Getting back to Botstein's suggestion of the need (or lack thereof) for middle schools—could our schools (and politicians) address this compulsory separation of children into three levels? Would they consider jettisoning middle school from the equation? Or does it really stem from our puritanical background as a nation (p. 663)? It's easier to always do what we've always done, unless we believe otherwise. I understand the need to protect our young, but when did that morph into guaranteeing that our teens stay young? Or at least trying to keep them from maturing and accepting adult responsibilities. We've successfully taught the theory of entitlement to our culture, it certainly doesn't stop with teens.

Botstein advocates a K-10 system: elementary and secondary, with no middle school level. "The middle school is nothing but a reflection of the American puritanical discomfort with early puberty," he said. "We wanted to separate the early adolescents from the children and the grown adolescents. So we created the middle school, which is to me an idiotic notion. It’s idiotic because, again, it increases age segregation. Younger and older role models are absent. We need a two-level system that ends in the 10th grade, after which we can offer a variety of interesting options: work, national service, education in specialty areas, and, of course, college" (p. 663). Going further, we know that learning doesn't end after high school. Our brains don't just stop firing synapses when our bodies stop growing. We don't seem to have trouble recognizing the success of community colleges at combining diverse age groups. If we understand the importance of mentoring at the adult level, how much more so for our youth? Whether they recognize it at the time. I couldn't verbalize it as a junior high student (see how I continue date myself with that school level - I don't really know when it changed to "middle" school anyway. Is that term less perjorative? More PC?) but I know now the effect mixing older students into my learning enviroment postively affected me. And I know that the same was true as a non-trad at Western. It works both ways. Piaget might argue that children learn at specfic stages. And that is true. But Vygotsky understood better the impact of learning from our peers - and learning with them I think, as well.

"smaller" changes ahead
I didn't think to pursue an option other than public school for my own kids. They both hated their high school experiences. Both were bored and defeated in class. I didn't really get it, because my own memories kept me from understanding how much the teaching and learning environment has changed in the past two decades. And how much students have changed. I saw infantile behavior at ages that astonished me (after many teacher-parent conference meetings, I learned quite a little about what the teachers were struggling against). Both of my kids ended up getting their GEDs as a result. I really didn't know any other way to help them - because private schools weren't even on my radar at that time. In all these changes of educational systems and students' environments, I can't help but wonder at the effect of the biggest (bit-sized) change of all in our culture: the digital revolution. And how everything we do has changed as a result, whether as children, teens or adults. Reading books and articles by Steven Johnson, Clifford Stoll and Nicholas Carr has made me much more aware of the effect of online connectivity in our minds and our behaviors. Are our brains changing? If our young people had difficulty focusing before, how much more so now, that "multi-tasking" is seen as a gift from the gods in terms of productivity. Nothing could be further from the truth in my mind.

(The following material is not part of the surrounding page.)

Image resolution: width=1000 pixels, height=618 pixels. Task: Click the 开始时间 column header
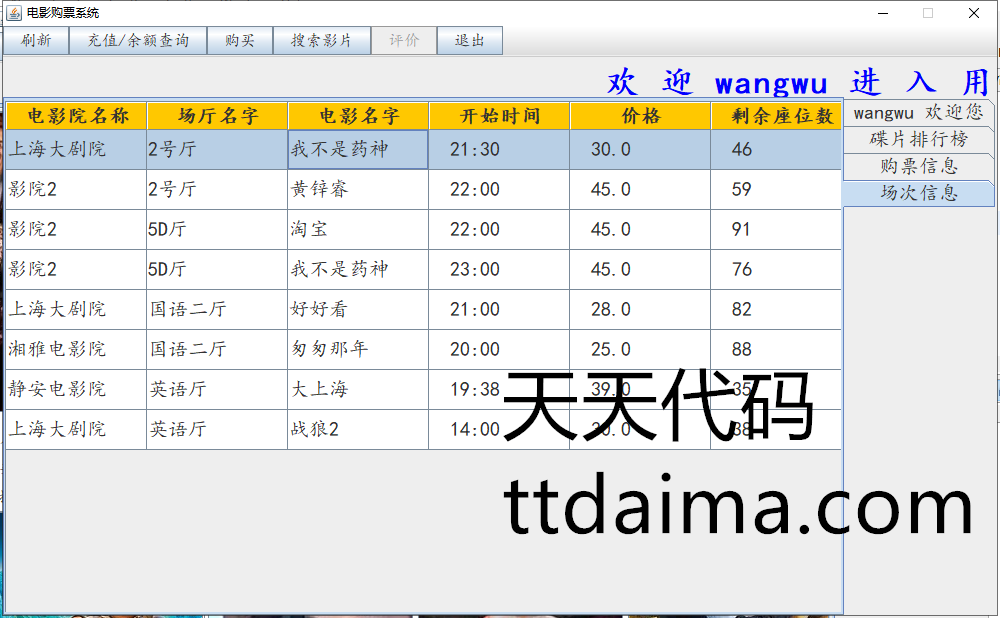pyautogui.click(x=499, y=116)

Would my memories of family meal times been different had we all been plugged into mp3s and smartphones? Would my reading and critical thinking skills have been developed in five second bytes of information? Even if students could be taught in environments geared less toward age restrictions, will the constant access to technology allow them to recognize the advantages of a mentor sitting two feet away over the voices two thousand miles away in their earbuds?